Licence to kill

It's been a terrible week. Our elderly cat was diagnosed with kidney failure, our newly built basement flooded with water from the winter rains, and Yelena was stabbed to death right over our heads.
I didn't hear Yelena's screams, as some of my neighbors did, but was awakened at 4:30 a.m. by the police trying to bash down my door, in search of her apartment. When they found her one flight up, she was already dead, lying in a pool of blood with stab wounds to her neck and chest, two horrified daughters (aged seven and eight) at her side, and a boyfriend who claimed that he killed her in self-defense because she attacked him. Never mind that she was a graduate of a battered women's shelter and he had three complaints of assault filed against him. Never mind that she was 31, short and of slight build, and he 50, tall and solid. Somehow he had to stab her multiple times to protect himself.
Killing, in all its many forms — crime, political assassination, suicide bombings, and the war against terror — doesn't work. Why not? Because killing ultimately destroys more than it saves. It destroys the victim, it destroys the families of the victims and perpetrators, it destroys masses of innocent bystanders, and it sends a message that violence is legitimate, thereby inviting another round of it.

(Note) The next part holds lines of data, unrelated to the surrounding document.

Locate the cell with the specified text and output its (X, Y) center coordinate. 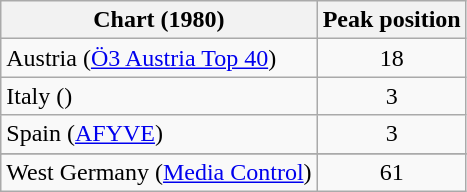
18 (392, 58)
Spain (AFYVE) (159, 134)
Chart (1980) (159, 20)
West Germany (Media Control) (159, 172)
61 (392, 172)
Italy () (159, 96)
Austria (Ö3 Austria Top 40) (159, 58)
Peak position (392, 20)
For the text-containing cell, return its midpoint in [x, y] coordinate format. 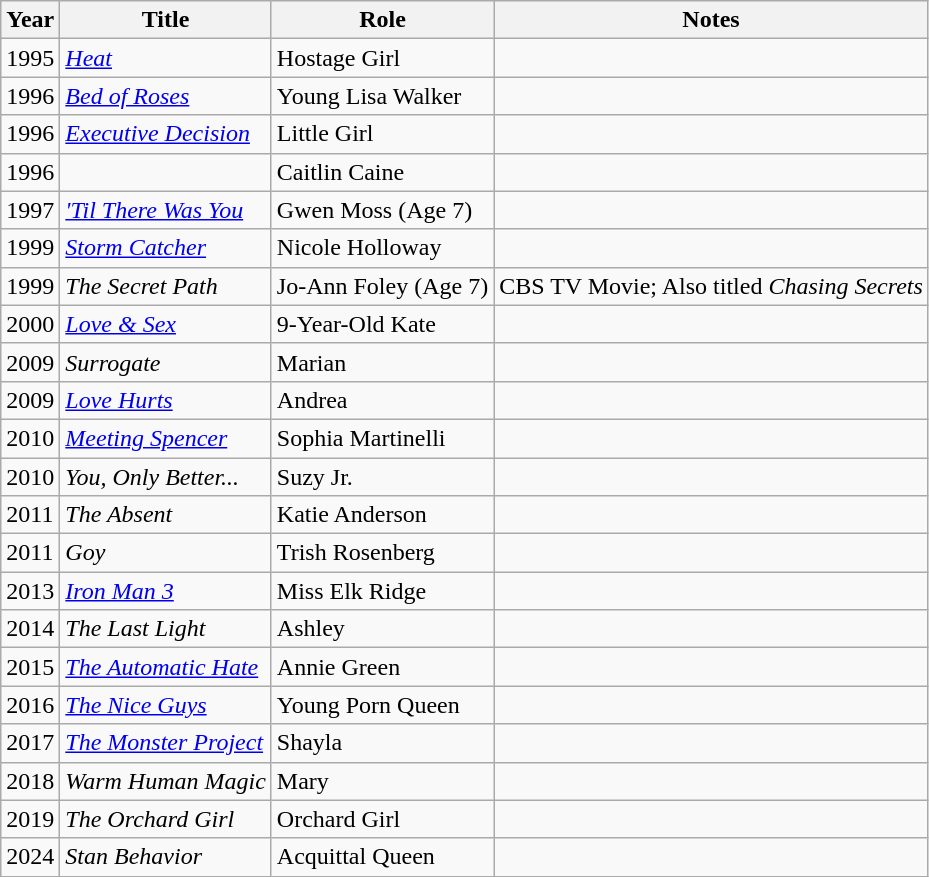
Ashley [382, 629]
Goy [166, 553]
Role [382, 20]
Meeting Spencer [166, 438]
Stan Behavior [166, 857]
2014 [30, 629]
The Automatic Hate [166, 667]
2024 [30, 857]
Young Porn Queen [382, 705]
Surrogate [166, 362]
2017 [30, 743]
Love Hurts [166, 400]
The Secret Path [166, 286]
Trish Rosenberg [382, 553]
2018 [30, 781]
The Nice Guys [166, 705]
9-Year-Old Kate [382, 324]
Storm Catcher [166, 248]
2000 [30, 324]
You, Only Better... [166, 477]
2015 [30, 667]
2019 [30, 819]
Year [30, 20]
Jo-Ann Foley (Age 7) [382, 286]
Annie Green [382, 667]
Executive Decision [166, 134]
1995 [30, 58]
Young Lisa Walker [382, 96]
Title [166, 20]
Katie Anderson [382, 515]
Heat [166, 58]
Shayla [382, 743]
Little Girl [382, 134]
Iron Man 3 [166, 591]
Notes [712, 20]
Marian [382, 362]
'Til There Was You [166, 210]
Acquittal Queen [382, 857]
Orchard Girl [382, 819]
The Orchard Girl [166, 819]
Sophia Martinelli [382, 438]
Miss Elk Ridge [382, 591]
Suzy Jr. [382, 477]
Hostage Girl [382, 58]
Mary [382, 781]
Caitlin Caine [382, 172]
The Last Light [166, 629]
Bed of Roses [166, 96]
Gwen Moss (Age 7) [382, 210]
2016 [30, 705]
Andrea [382, 400]
2013 [30, 591]
Warm Human Magic [166, 781]
Nicole Holloway [382, 248]
1997 [30, 210]
The Monster Project [166, 743]
Love & Sex [166, 324]
The Absent [166, 515]
CBS TV Movie; Also titled Chasing Secrets [712, 286]
Pinpoint the cell where the given text exists, returning its [x, y] midpoint coordinate. 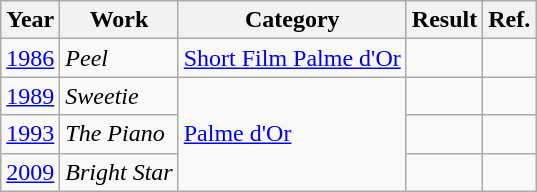
The Piano [119, 134]
Palme d'Or [292, 134]
Peel [119, 58]
2009 [30, 172]
Result [444, 20]
1986 [30, 58]
1993 [30, 134]
Year [30, 20]
Ref. [510, 20]
Short Film Palme d'Or [292, 58]
Category [292, 20]
Bright Star [119, 172]
Work [119, 20]
Sweetie [119, 96]
1989 [30, 96]
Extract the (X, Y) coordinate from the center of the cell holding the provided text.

A culture of violence filters down into society when its leaders use force to resolve problems. This culture of violence — loosening the reins on the use of force — is not an invention of TV and movies (which have certainly overdone it), but begins by personal example of those who influence our values and norms: parents, political leaders, the most powerful nation on earth. What are we to learn when a superpower, with all imaginable means at its disposal, uses violence? When power and violence dominate political strategy, governments are issuing a license to kill, and that trickles right down to us and the apartments over our heads.